The memory 104 may include both non-volatile memory and volatile
memory devices. The non-volatile memory includes solid-state
memories, such as NAND flash memory, magnetic and optical storage
media, or any other suitable data storage device that retains data
when the system 100 is deactivated or loses electrical power. The
volatile memory includes static and dynamic random-access memory
(RAM) that stores program instructions and data during operation of
the system 100.
[0025] The GPU may include hardware and software for display of at
least two-dimensional (2D) and optionally three-dimensional (3D)
graphics to a display device 106. The display device 106 may
include an electronic display screen, projector, printer, or any
other suitable device that reproduces a graphical display. In some
examples, the processor 102 executes software programs using the
hardware functionality in the GPU to accelerate the performance of
machine learning or other computing operations described
herein.
[0026] The HMI controls 108 may include any of various devices that
enable the system 100 to receive control input from workers or
other users.

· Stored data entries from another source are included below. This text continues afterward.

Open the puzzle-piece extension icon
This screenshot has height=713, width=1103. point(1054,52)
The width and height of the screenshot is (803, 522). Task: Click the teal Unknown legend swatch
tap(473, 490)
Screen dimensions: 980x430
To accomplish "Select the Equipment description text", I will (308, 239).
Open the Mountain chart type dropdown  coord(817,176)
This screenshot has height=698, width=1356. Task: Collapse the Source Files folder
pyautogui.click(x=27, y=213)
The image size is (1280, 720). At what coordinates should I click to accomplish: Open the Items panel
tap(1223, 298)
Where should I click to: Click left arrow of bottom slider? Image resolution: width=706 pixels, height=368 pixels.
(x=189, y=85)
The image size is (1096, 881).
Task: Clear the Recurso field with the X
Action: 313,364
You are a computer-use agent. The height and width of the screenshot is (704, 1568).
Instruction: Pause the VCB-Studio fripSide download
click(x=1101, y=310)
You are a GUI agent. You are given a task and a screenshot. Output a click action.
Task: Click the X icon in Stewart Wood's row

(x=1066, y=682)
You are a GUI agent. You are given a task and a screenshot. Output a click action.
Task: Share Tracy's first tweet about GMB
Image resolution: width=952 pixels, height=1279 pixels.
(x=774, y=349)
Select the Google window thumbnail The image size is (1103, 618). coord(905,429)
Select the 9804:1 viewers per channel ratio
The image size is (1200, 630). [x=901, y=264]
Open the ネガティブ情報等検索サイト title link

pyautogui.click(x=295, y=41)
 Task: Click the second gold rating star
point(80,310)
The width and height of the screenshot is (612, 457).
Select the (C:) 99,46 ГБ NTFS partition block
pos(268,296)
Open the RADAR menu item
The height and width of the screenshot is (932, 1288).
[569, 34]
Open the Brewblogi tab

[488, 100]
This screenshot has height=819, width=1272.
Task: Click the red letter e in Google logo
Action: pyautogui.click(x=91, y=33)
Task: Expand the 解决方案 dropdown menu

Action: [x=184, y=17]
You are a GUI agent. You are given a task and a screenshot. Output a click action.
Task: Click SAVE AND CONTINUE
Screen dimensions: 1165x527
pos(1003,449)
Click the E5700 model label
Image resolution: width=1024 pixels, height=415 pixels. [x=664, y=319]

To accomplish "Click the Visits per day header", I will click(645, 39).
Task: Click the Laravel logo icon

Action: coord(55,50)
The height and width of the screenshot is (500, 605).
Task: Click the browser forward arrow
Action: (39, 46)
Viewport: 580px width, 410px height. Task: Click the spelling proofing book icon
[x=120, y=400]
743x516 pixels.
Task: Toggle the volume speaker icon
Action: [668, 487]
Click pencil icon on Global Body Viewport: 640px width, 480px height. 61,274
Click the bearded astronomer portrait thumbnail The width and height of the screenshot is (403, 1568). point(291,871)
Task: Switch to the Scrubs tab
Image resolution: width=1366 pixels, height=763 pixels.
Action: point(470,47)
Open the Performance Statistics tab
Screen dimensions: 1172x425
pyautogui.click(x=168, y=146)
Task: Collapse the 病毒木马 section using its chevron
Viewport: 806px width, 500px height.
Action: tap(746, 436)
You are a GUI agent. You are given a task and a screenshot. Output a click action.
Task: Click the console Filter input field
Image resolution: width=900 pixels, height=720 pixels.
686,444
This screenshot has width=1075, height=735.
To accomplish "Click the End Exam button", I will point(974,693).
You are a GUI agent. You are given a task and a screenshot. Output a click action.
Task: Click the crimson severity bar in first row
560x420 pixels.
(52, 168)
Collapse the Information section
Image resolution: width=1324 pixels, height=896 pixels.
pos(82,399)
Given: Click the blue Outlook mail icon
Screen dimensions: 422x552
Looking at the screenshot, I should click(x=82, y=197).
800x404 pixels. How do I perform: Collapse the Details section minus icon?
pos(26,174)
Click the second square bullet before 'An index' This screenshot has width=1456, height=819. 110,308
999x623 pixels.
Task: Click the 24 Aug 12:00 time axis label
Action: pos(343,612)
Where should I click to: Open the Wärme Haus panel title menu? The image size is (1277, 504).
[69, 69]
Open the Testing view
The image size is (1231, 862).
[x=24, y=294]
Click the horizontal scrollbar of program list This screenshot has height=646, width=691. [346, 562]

Examples of suitable input devices that receive human
interface inputs may include keyboards, mice, trackballs,
touchscreens, voice input devices, graphics tablets, and the
like.
[0027] The network device 110 may include any of various devices
that enable the system 100 to send and/or receive data from
external devices. Examples of suitable network devices 110 include
a network adapter or peripheral interconnection device that
receives data from another computer or external data storage
device, which can be useful for receiving large sets of data in an
efficient manner.
[0028] A mapping application 112 may use various algorithms to
perform aspects of the operations described herein. In an example,
the mapping application 112 may include instructions stored to the
memory 104 and executable by the processor 102 as discussed above.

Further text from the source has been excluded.